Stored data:
++++++

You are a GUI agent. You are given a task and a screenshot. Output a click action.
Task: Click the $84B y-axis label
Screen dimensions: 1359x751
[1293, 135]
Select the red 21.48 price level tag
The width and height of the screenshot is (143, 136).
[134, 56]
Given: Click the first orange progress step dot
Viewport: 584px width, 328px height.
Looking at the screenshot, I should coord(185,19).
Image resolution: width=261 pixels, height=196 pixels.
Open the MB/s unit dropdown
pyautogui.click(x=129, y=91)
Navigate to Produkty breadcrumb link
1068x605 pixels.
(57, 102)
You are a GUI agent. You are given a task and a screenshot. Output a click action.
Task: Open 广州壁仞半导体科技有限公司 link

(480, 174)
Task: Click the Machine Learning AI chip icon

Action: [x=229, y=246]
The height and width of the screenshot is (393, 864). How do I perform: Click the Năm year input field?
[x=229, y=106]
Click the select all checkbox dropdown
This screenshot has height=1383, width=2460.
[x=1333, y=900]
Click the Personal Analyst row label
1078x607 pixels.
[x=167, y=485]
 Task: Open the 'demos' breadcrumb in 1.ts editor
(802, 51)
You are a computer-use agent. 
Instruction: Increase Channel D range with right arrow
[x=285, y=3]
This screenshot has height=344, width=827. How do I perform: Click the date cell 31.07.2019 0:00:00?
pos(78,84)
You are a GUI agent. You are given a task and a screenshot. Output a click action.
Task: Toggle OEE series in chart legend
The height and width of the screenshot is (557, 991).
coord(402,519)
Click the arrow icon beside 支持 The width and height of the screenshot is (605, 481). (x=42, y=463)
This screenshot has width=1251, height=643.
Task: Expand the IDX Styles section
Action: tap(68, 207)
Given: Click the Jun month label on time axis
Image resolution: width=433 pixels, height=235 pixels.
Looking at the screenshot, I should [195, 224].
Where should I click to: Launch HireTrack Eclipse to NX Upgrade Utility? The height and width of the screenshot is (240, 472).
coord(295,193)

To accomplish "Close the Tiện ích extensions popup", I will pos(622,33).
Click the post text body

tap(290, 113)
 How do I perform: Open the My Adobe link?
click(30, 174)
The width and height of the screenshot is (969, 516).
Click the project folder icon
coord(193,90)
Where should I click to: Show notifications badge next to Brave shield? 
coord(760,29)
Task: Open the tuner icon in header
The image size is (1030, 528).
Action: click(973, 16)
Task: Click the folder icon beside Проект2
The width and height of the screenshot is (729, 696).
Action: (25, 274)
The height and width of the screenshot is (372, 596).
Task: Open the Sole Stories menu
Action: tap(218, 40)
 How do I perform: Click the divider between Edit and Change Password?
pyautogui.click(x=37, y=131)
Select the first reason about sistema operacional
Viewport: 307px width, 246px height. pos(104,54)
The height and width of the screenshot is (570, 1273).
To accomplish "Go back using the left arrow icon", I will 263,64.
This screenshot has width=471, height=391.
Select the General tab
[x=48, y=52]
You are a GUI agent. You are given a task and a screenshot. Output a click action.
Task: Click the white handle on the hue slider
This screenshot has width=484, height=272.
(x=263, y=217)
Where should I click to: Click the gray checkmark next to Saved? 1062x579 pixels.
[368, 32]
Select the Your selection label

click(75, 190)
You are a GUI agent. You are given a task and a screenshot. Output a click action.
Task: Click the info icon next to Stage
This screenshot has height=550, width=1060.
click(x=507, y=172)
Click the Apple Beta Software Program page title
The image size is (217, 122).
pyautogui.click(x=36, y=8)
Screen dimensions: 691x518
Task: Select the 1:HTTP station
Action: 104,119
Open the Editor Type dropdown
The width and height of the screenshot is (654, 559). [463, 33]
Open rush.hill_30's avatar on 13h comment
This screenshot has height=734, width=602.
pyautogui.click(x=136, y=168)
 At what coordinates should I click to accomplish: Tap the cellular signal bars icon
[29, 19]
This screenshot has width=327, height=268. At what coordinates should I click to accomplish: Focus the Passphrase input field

++++++

*Aim of the exercise*. Write out all the records again, exactly as they appear.

*Finished exercise*.
You are a GUI agent. You are given a task and a screenshot. Output a click action.
Task: Click the $84B y-axis label
Screen dimensions: 1359x751
[1293, 135]
Select the red 21.48 price level tag
The width and height of the screenshot is (143, 136).
[134, 56]
Given: Click the first orange progress step dot
Viewport: 584px width, 328px height.
Looking at the screenshot, I should coord(185,19).
Image resolution: width=261 pixels, height=196 pixels.
Open the MB/s unit dropdown
pyautogui.click(x=129, y=91)
Navigate to Produkty breadcrumb link
1068x605 pixels.
(57, 102)
You are a GUI agent. You are given a task and a screenshot. Output a click action.
Task: Open 广州壁仞半导体科技有限公司 link

(480, 174)
Task: Click the Machine Learning AI chip icon

Action: [x=229, y=246]
The height and width of the screenshot is (393, 864). How do I perform: Click the Năm year input field?
[x=229, y=106]
Click the select all checkbox dropdown
This screenshot has height=1383, width=2460.
[x=1333, y=900]
Click the Personal Analyst row label
1078x607 pixels.
[x=167, y=485]
 Task: Open the 'demos' breadcrumb in 1.ts editor
(802, 51)
You are a computer-use agent. 
Instruction: Increase Channel D range with right arrow
[x=285, y=3]
This screenshot has height=344, width=827. How do I perform: Click the date cell 31.07.2019 0:00:00?
pos(78,84)
You are a GUI agent. You are given a task and a screenshot. Output a click action.
Task: Toggle OEE series in chart legend
The height and width of the screenshot is (557, 991).
coord(402,519)
Click the arrow icon beside 支持 The width and height of the screenshot is (605, 481). (x=42, y=463)
This screenshot has width=1251, height=643.
Task: Expand the IDX Styles section
Action: tap(68, 207)
Given: Click the Jun month label on time axis
Image resolution: width=433 pixels, height=235 pixels.
Looking at the screenshot, I should [195, 224].
Where should I click to: Launch HireTrack Eclipse to NX Upgrade Utility? The height and width of the screenshot is (240, 472).
coord(295,193)

To accomplish "Close the Tiện ích extensions popup", I will pos(622,33).
Click the post text body

tap(290, 113)
 How do I perform: Open the My Adobe link?
click(30, 174)
The width and height of the screenshot is (969, 516).
Click the project folder icon
coord(193,90)
Where should I click to: Show notifications badge next to Brave shield? 
coord(760,29)
Task: Open the tuner icon in header
The image size is (1030, 528).
Action: click(973, 16)
Task: Click the folder icon beside Проект2
The width and height of the screenshot is (729, 696).
Action: (25, 274)
The height and width of the screenshot is (372, 596).
Task: Open the Sole Stories menu
Action: tap(218, 40)
 How do I perform: Click the divider between Edit and Change Password?
pyautogui.click(x=37, y=131)
Select the first reason about sistema operacional
Viewport: 307px width, 246px height. pos(104,54)
The height and width of the screenshot is (570, 1273).
To accomplish "Go back using the left arrow icon", I will 263,64.
This screenshot has width=471, height=391.
Select the General tab
[x=48, y=52]
You are a GUI agent. You are given a task and a screenshot. Output a click action.
Task: Click the white handle on the hue slider
This screenshot has width=484, height=272.
(x=263, y=217)
Where should I click to: Click the gray checkmark next to Saved? 1062x579 pixels.
[368, 32]
Select the Your selection label

click(75, 190)
You are a GUI agent. You are given a task and a screenshot. Output a click action.
Task: Click the info icon next to Stage
This screenshot has height=550, width=1060.
click(x=507, y=172)
Click the Apple Beta Software Program page title
The image size is (217, 122).
pyautogui.click(x=36, y=8)
Screen dimensions: 691x518
Task: Select the 1:HTTP station
Action: 104,119
Open the Editor Type dropdown
The width and height of the screenshot is (654, 559). [463, 33]
Open rush.hill_30's avatar on 13h comment
This screenshot has height=734, width=602.
pyautogui.click(x=136, y=168)
 At what coordinates should I click to accomplish: Tap the cellular signal bars icon
[29, 19]
This screenshot has width=327, height=268. At what coordinates should I click to accomplish: Focus the Passphrase input field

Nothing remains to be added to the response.